START PASSAGE SHOWN
Executive ministers have agreed to close schools, pubs and restaurants after a rising infection rate across the six counties. In a statement to the Assembly, DUP leader Arlene Foster expressed concern for the rise in cases across Northern Ireland, urging the public to take on the role of breaking the chain of infection.
She said: We all have a role to break this chain, and it’s important that we all understand this.
“People pass COVID onto each other, and that happens in a variety of settings.
“Limiting our social contacts will play a role in breaking the chain.
“We have already asked everyone to assist with this by not gathering in domestic settings and that has been taken forward in regulations.
“Fundamentally the education of our young people is a right and absolutely their life chances need to be protected.”
She went on to say “we are only taking the route of the Halloween break as was and a number of extra days” because of the impact of closing schools on children.”
She continued: “”As across other jurisdictions the issue of schools, along with other considerations, will be kept under continuous review by the Executive in the weeks and months ahead.”
Schools will be expected to reopen on November 2.
What are the rules now in Northern Ireland?
Pubs and restaurants will close for four weeks, with the exception of takeaways and deliveries, while schools will close on Monday for two weeks – one of which will cover the half-term Halloween break.
Under the new restrictions, retail outlets will remain open, as will gyms for individual training.
Churches will also remain open and it is understood a 25-person limit will be placed on funerals and weddings, but wedding receptions are prohibited.
People should work from home unless unable to do so, and are urged not to take unnecessary journeys.
END PASSAGE SHOWN
EXERCISE 1: In the Northern Ireland restrictions article, why does Foster say the school closure is limited to the Halloween break plus a number of extra days?
EXERCISE 2: According to the Northern Ireland restrictions article, on what date are schools expected to reopen?
START DATA PROVIDED
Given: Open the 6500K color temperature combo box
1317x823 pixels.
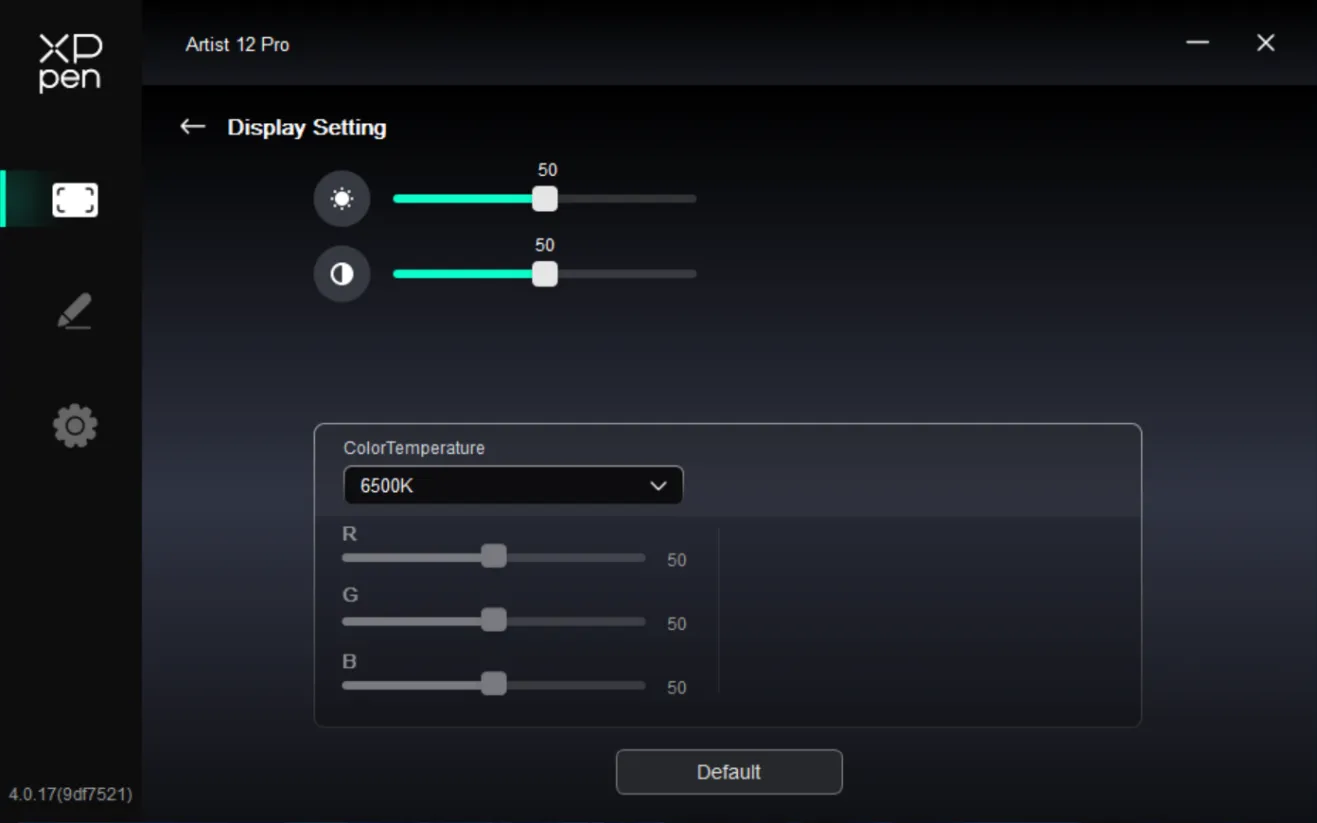Looking at the screenshot, I should coord(513,486).
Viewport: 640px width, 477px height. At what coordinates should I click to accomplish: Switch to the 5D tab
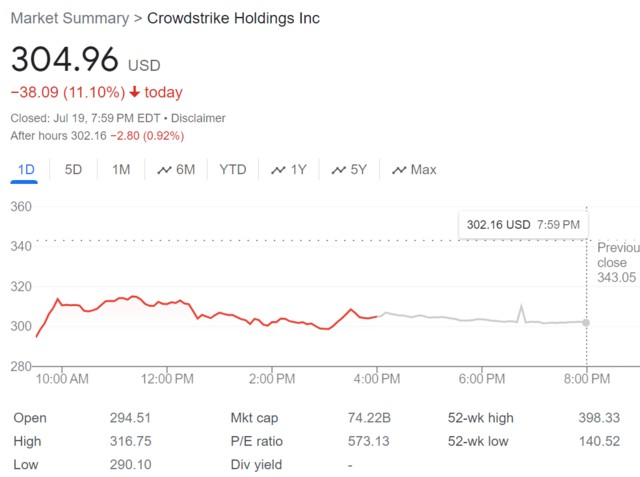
END DATA PROVIDED
RESPONSE BOX 1: She says the Executive is only taking that route because of the impact that closing schools has on children. She stresses that young people's education is a right and that their life chances need to be protected.

RESPONSE BOX 2: November 2.